EXERCISE GOAL. Within the data that follows, set down exactly the lines from the one containing "Select the Product fee type" through the one containing "Switch to the", both ends included.

RECORDED DATA.
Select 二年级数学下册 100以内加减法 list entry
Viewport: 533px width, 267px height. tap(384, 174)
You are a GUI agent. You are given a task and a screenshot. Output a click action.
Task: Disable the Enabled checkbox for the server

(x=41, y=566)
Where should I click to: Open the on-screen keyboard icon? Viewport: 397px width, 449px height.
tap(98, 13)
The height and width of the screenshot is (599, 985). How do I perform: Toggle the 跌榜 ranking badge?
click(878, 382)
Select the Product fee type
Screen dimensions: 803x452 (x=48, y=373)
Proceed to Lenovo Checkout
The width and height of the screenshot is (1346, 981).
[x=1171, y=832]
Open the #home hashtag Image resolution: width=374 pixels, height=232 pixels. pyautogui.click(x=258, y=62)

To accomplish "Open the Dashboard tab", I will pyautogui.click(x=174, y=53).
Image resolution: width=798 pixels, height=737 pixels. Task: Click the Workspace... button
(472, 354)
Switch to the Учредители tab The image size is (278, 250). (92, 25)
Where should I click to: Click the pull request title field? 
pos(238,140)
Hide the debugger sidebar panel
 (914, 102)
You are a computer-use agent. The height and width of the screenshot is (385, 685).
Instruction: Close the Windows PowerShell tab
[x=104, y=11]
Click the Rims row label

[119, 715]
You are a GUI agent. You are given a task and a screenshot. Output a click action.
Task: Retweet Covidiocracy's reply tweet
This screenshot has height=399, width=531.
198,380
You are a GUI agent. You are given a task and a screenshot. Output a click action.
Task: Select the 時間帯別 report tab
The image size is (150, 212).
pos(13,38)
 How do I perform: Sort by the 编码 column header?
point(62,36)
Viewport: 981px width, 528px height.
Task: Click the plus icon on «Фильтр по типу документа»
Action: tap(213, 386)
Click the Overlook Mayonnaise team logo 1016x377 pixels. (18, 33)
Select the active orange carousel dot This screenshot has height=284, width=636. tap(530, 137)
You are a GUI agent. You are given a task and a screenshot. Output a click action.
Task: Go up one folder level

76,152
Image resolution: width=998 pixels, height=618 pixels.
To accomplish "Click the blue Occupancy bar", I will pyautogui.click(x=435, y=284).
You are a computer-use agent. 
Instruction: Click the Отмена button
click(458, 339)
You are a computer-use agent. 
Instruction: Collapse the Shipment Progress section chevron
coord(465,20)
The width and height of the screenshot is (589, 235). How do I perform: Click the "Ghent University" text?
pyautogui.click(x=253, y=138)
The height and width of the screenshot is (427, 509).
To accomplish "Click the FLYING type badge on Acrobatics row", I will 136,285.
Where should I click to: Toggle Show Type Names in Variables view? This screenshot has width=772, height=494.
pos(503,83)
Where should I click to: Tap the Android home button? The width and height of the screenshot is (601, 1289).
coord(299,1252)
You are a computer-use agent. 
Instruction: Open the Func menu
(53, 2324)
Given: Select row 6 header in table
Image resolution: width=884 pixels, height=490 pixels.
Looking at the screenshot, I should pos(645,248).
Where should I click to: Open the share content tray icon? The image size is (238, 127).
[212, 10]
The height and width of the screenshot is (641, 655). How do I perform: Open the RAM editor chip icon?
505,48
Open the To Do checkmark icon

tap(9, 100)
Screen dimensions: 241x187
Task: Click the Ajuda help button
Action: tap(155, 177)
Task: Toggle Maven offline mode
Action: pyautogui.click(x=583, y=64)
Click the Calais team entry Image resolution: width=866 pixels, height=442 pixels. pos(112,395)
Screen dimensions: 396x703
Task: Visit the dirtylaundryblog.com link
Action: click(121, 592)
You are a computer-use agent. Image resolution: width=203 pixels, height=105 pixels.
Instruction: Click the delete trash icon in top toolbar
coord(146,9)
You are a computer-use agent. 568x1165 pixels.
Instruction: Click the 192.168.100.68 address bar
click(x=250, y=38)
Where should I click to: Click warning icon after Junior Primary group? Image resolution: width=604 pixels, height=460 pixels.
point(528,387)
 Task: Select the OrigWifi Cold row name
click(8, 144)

RESPONSE AREA.
Select the Product fee type
Screen dimensions: 803x452 (x=48, y=373)
Proceed to Lenovo Checkout
The width and height of the screenshot is (1346, 981).
[x=1171, y=832]
Open the #home hashtag Image resolution: width=374 pixels, height=232 pixels. pyautogui.click(x=258, y=62)

To accomplish "Open the Dashboard tab", I will pyautogui.click(x=174, y=53).
Image resolution: width=798 pixels, height=737 pixels. Task: Click the Workspace... button
(472, 354)
Switch to the Учредители tab The image size is (278, 250). (92, 25)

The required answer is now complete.